Role of PPARγ in Regulating Adipocyte Differentiation and Insulin‐Responsive Glucose Uptake

Abstract

Adipocyte differentiation is regulated by at least two families of transcription factors, CCAAT/enhancer binding proteins (C/EBPs) and peroxisome proliferator-activated receptors (PPARs). Induction of PPARγ gene transcription during the differentiation of preadipocytes into adipocytes in vitro occurs following an initial phase of cell proliferation and requires a direct involvement of C/EBPβ, C/EBPδ, and glucocorticoids.
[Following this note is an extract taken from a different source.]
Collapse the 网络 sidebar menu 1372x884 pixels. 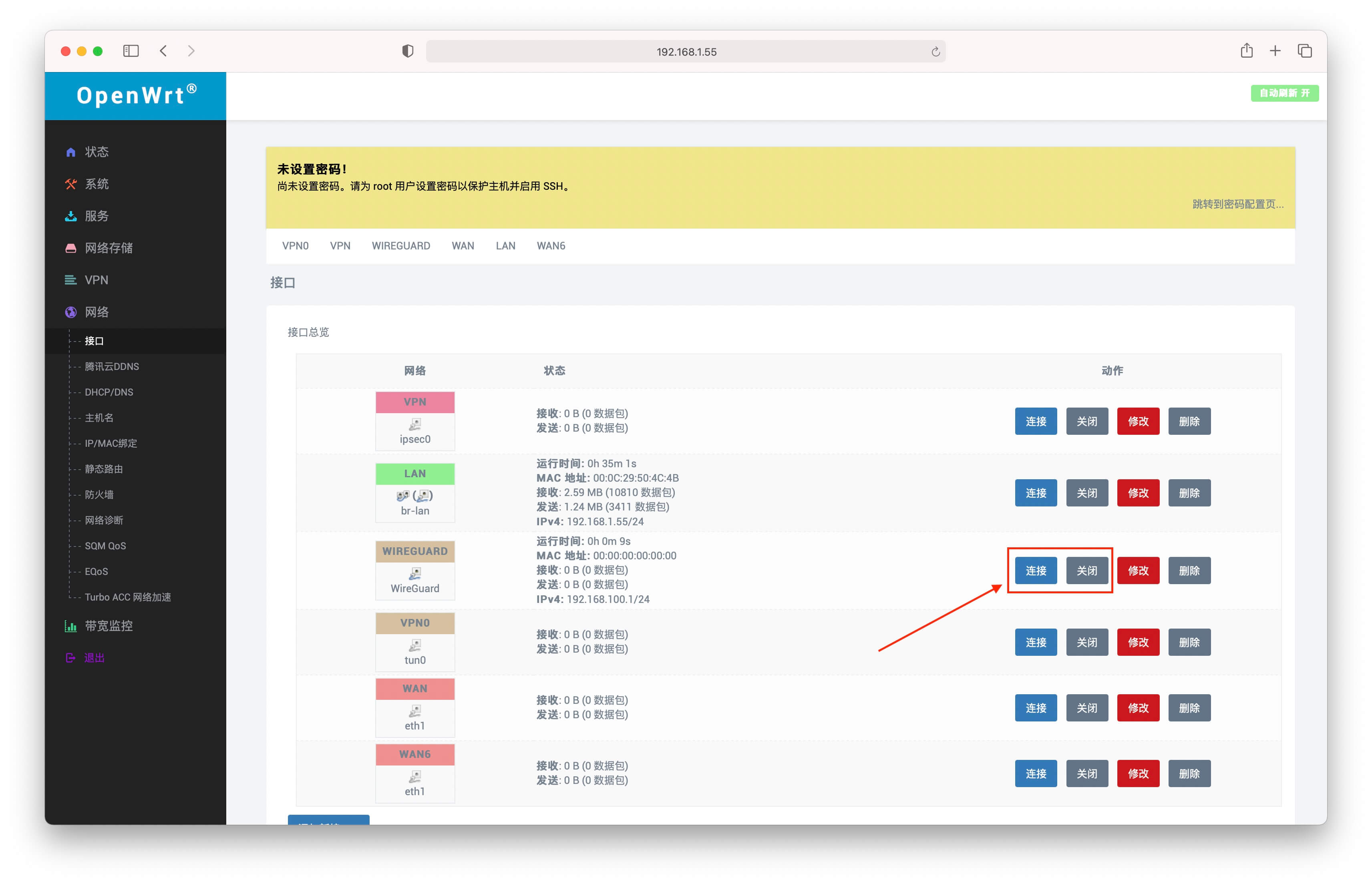coord(97,312)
Ectopic expression of PPARγ in non-adipogenic, Swiss 3T3 fibroblasts promotes their conversion into adipocytes as indicated by the accumulation of lipid droplets and the induction of C/EBPα, aP2, insulin-responsive aminopeptidase (IRAP), and glucose transporter 4 (GLUT4) expression. These PPARγ-expressing Swiss cells also exhibit a high level of insulin-responsive glucose uptake that is comparable to that expressed in 3T3-L1 adipocytes. In contrast, PPARγ-expressing NIH-3T3 fibroblasts, despite similar lipid accumulation, adipocyte morphology, and aP2 expression, do not synthesize C/EBPα and fail to acquire insulin sensitivity. In Swiss 3T3 cells ectopically expressing PPARγ, the development of insulin-responsive glucose uptake correlates with C/EBPα expression. Furthermore, ectopic expression of C/EBPα in NIH-3T3 cells induces PPARγ expression and adipogenesis, but also restores insulin-sensitive glucose transport. These results suggest that although PPARγ is sufficient to trigger the adipogenic program, C/EBPα is required for establishment of insulin-sensitive glucose transport in adipocytes.